Richard Newby writing for The Hollywood Reporter, wrote the Martha scene "is Bruce's opportunity to reconnect with his own humanity and the humanity of Superman. Batman doesn't end the fight because their mothers have the same name, but because he recognizes Superman as someone with a mother, and thus a human, despite his alien origins. The battle against Superman is ultimately Bruce's realization that he can be better and reconnect with humanity again. It's not a redemption, or a full change, as he does kill mercenaries at the warehouse in the following scene, but it is a start."
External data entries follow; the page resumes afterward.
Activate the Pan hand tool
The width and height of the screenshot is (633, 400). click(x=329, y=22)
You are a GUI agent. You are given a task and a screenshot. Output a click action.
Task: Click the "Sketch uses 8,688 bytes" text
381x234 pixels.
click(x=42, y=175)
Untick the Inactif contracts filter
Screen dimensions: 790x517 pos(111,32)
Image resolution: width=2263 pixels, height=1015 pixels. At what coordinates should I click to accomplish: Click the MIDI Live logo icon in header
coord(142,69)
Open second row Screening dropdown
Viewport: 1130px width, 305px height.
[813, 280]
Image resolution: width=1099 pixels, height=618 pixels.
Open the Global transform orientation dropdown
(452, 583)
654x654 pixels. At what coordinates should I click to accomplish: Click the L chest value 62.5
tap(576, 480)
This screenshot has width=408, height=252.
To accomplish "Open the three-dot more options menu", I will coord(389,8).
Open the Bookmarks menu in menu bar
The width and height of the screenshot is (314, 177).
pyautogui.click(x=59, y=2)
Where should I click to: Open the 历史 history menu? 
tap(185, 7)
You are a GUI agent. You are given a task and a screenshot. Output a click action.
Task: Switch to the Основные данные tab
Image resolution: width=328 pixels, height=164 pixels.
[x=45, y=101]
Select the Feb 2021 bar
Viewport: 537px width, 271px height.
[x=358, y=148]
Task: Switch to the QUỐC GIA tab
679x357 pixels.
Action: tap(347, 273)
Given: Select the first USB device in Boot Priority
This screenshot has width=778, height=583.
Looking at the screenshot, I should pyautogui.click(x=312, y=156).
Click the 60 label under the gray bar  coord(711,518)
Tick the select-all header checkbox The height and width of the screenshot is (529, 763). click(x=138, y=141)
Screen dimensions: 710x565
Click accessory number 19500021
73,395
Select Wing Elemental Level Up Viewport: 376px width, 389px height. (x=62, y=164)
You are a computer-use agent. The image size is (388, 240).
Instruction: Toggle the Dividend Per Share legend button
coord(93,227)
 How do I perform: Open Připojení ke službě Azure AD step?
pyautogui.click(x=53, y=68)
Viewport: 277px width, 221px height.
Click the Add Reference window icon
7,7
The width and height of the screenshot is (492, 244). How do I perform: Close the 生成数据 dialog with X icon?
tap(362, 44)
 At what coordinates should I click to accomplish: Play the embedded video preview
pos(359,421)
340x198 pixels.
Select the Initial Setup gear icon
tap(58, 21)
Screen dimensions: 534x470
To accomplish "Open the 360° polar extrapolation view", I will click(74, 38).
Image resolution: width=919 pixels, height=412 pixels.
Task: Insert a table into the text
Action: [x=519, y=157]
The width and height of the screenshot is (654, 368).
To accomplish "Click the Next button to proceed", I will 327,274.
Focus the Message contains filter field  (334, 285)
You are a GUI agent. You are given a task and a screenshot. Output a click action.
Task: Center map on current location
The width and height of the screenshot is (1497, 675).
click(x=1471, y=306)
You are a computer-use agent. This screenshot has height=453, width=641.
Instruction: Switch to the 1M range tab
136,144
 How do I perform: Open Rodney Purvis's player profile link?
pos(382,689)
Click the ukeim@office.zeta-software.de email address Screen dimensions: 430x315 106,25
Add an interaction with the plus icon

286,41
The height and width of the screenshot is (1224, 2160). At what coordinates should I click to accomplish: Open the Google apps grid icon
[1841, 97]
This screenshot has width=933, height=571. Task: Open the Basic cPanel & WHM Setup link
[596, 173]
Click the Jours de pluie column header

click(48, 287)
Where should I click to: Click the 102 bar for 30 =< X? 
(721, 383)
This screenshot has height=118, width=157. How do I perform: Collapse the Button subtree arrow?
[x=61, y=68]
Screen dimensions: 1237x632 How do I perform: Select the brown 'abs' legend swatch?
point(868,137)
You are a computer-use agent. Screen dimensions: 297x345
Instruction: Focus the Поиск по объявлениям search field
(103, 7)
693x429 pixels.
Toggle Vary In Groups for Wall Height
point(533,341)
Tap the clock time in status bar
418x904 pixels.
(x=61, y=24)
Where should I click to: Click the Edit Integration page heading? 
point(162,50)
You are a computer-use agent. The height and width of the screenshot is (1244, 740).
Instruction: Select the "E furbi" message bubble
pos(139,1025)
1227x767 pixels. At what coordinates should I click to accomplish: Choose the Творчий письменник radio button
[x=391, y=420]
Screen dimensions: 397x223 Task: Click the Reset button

Ben Affleck said he liked the "idea of showing accountability and the consequences of violence and seeing that there are real people in those buildings", with the scene of Bruce Wayne at the battle of Metropolis.

==Director's cut==
An extended cut of the film dubbed the "Ultimate Edition" was released on home media platforms, alongside the theatrical cut. This version is longer by 31 minutes, and received an R rating from the Motion Picture Association of America, for more violence than the PG-13 rated theatrical cut. Upon the release of the Ultimate Edition, critics noted that the film would have likely been better received with the additional footage. Mark Hughes of Forbes stated that "while not everyone changed their 'hated it' ratings to 'loved it' after viewing the new 3-hour edit of the film, it appears most so far are declaring the longer version a big improvement, moving the film out of the 'bad' column and into the 'good.'". He also stated that the film's reputation would improve with future retrospect, and with the director's cut, "that process got underway even faster than [he] expected when the ultimate edition got its one-night theatrical release." Ben Kendrick of Screen Rant stated that while it was more "intelligible", character portrayal was not "fundamentally changed" and "for viewers who didn't like Man of Steel or Batman v Superman for larger reasons, such as tone, approach, and the darker characterization of DC's most iconic heroes, the Ultimate Edition is only a longer... version of a film that... is likely to remain divisive, even if the final product is a better film." Phil Owens of TheWrap called it an improvement upon the original cut, writing, "Lo and behold somehow Batman v Superman: Dawn of Justice has become something that approaches a functional movie. In the process, it only makes the original cut even more inexplicable and terrible."

==Home video==
On the home video sales chart, the film debuted in first place for the week ending July 24, 2016. In the United States, it made $23.4 million in DVD sales and $58.9 million in Blu-ray sales, for an estimated total of $82.4 million. The film was the seventh best-selling video title of 2016.

Despite being shot partially on IMAX film and released to IMAX theaters with select scenes in either 1.43:1 or 1.90:1, the initial Blu-ray release only featured the fixed 2.39:1 aspect ratio that was used for non-IMAX screenings. However, on December 12, 2020, Snyder revealed that he is working to restore the IMAX ratio to the film for an upcoming re-release in 2021. On March 4, 2021, Warner Bros. announced that a remastered version of the Ultimate Edition (with the IMAX scenes presented in their original aspect ratio of 1.43:1) would be released on to digital platforms and HBO Max on March 18, 2021 (the same day Zack Snyder's Justice League was released), and would also be released on Ultra HD Blu-ray several days later on March 23.